E, com isso, as articulações do PopRua para o Vale do Aço já começaram. Uma das demandas de Ademilton, que é comum à realidade das ruas, foi levada por ele ao comitê e já é debatida.
“Quando eu dormia em albergue perdi muitas oportunidades porque as empresas não contratam quem não tem endereço fixo. Por isso, consideramos fundamental a criação de projetos estaduais que promovam a geração de empregos para quem ainda não tem uma moradia permanente”, defende Ademilton.
Os cinco membros que estão em situação de rua e participam do comitê são dos municípios de Montes Claros, Juiz de Fora, Uberlândia, Ipatinga e Belo Horizonte, os dois últimos abrangendo as regiões metropolitanas. Essas cidades foram escolhidas porque são mais populosas e referências regionais. Nelas, essa população costuma ser maior.

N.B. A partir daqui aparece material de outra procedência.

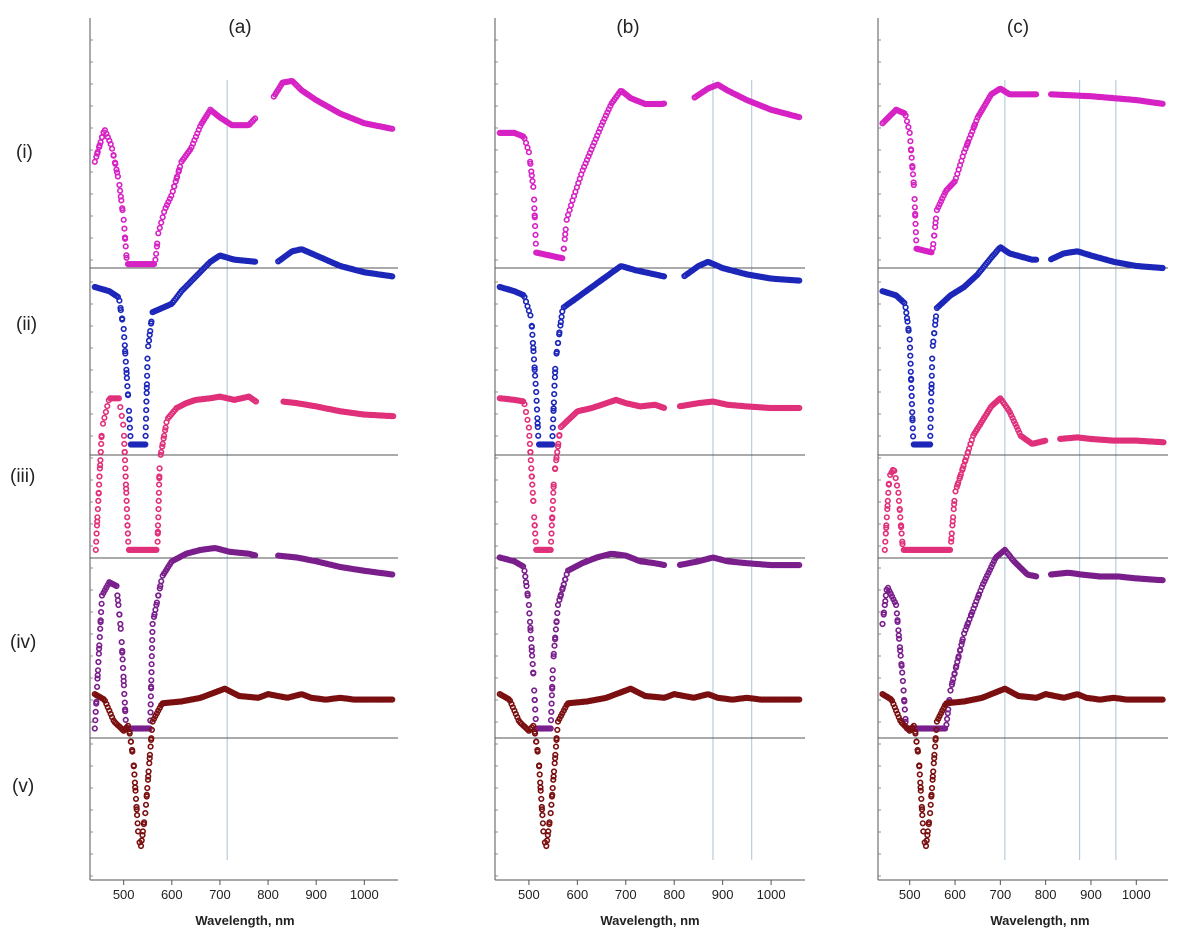 Image resolution: width=1179 pixels, height=933 pixels. Describe the element at coordinates (23, 642) in the screenshot. I see `row-label-iv: (iv)` at that location.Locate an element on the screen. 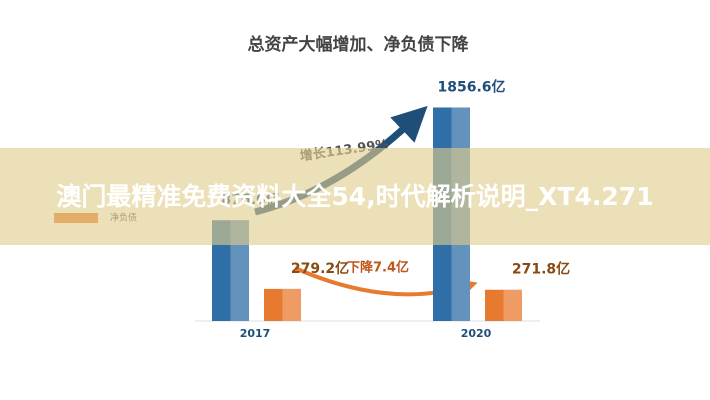 This screenshot has height=400, width=710. chart-title: 总资产大幅增加、净负债下降 is located at coordinates (359, 44).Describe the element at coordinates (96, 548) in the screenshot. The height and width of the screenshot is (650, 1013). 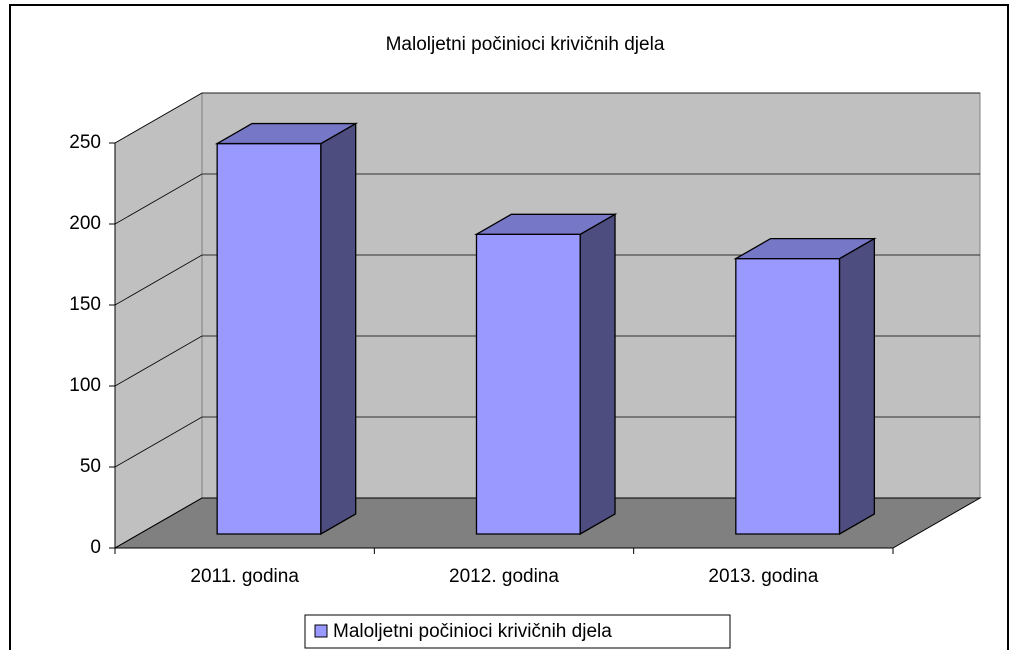
I see `y-tick-label: 0` at that location. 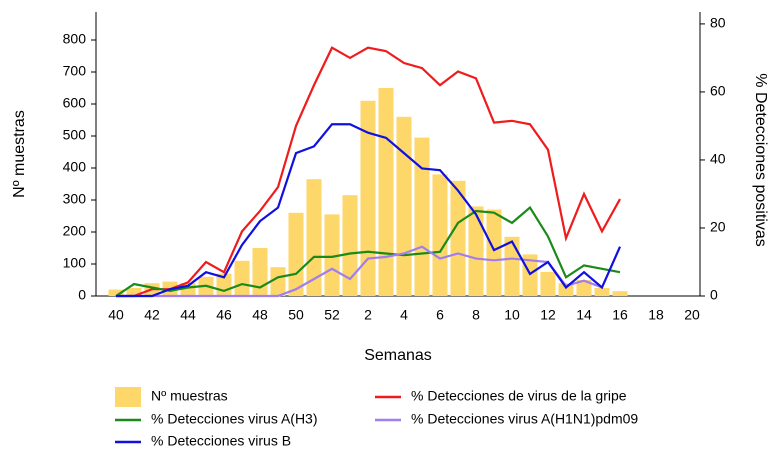 I want to click on x-tick-label: 12, so click(x=548, y=315).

Atualmente, o PopRua está traçando estratégias para a captação de recursos necessários à consolidação das ações do Governo com o objetivo de formular a Plano Estadual para a População em Situação de Rua.
“Em abril, participamos de um edital do Governo Federal. Estamos aguardando o resultado e buscando outras fontes de financiamento e parcerias com todos os setores da sociedade”, afirma Tomaz Duarte Moreira, que coordena a iniciativa e é um dos representantes da Sedpac no Comitê PopRua.
A conscientização de quem está em situação de rua tem ajudado a mudar a trajetória de muitos. Foi o que aconteceu com Mathuzalem Maycon Araújo dos Santos, de 25 anos (Clique aqui para ouvir o depoimento de Mathuzalem).
“Fui expulso de casa aos 15 anos por ser gay e obrigado a morar nas ruas e em albergues, mas nunca usei drogas, Ao conhecer projetos e instituições que representam a causa, percebi que só teria voz se lutasse pelo que queria. Comecei a fazer parte de vários movimentos, como o MNPR e o LGBT e hoje tenho casa e emprego”, conta Mathuzalem.
Atualmente, Mathuzalem trabalha como redutor de danos em Centro de Referência em Saúde Mental, Álcool e Drogas (Cersam). Essa é uma das funções que muitas pessoas passam a exercer ao sair das ruas. Como grande parte já consumiu drogas, elas conhecem esse universo, o que facilita a troca de experiências e o acolhimento de moradores de rua em quadros de dependência química.
Gente como Ângelo Coutinho, de 47 anos. Ele conta que seu primeiro contato com as drogas aconteceu quando tinha apenas 11 anos e morava em São Paulo com a família. Expulso de casa aos 18 anos, Ângelo veio para Belo Horizonte (Ouça o depoimento de Ângelo).
“Eu me envolvi com o tráfico para sustentar o vício. Passei por nove clínicas, até que conheci uma instituição que me ensinou que para ter liberdade é preciso ter responsabilidade. Percebi que existe vida após o crack e consegui mudar minha história”, relembra Ângelo.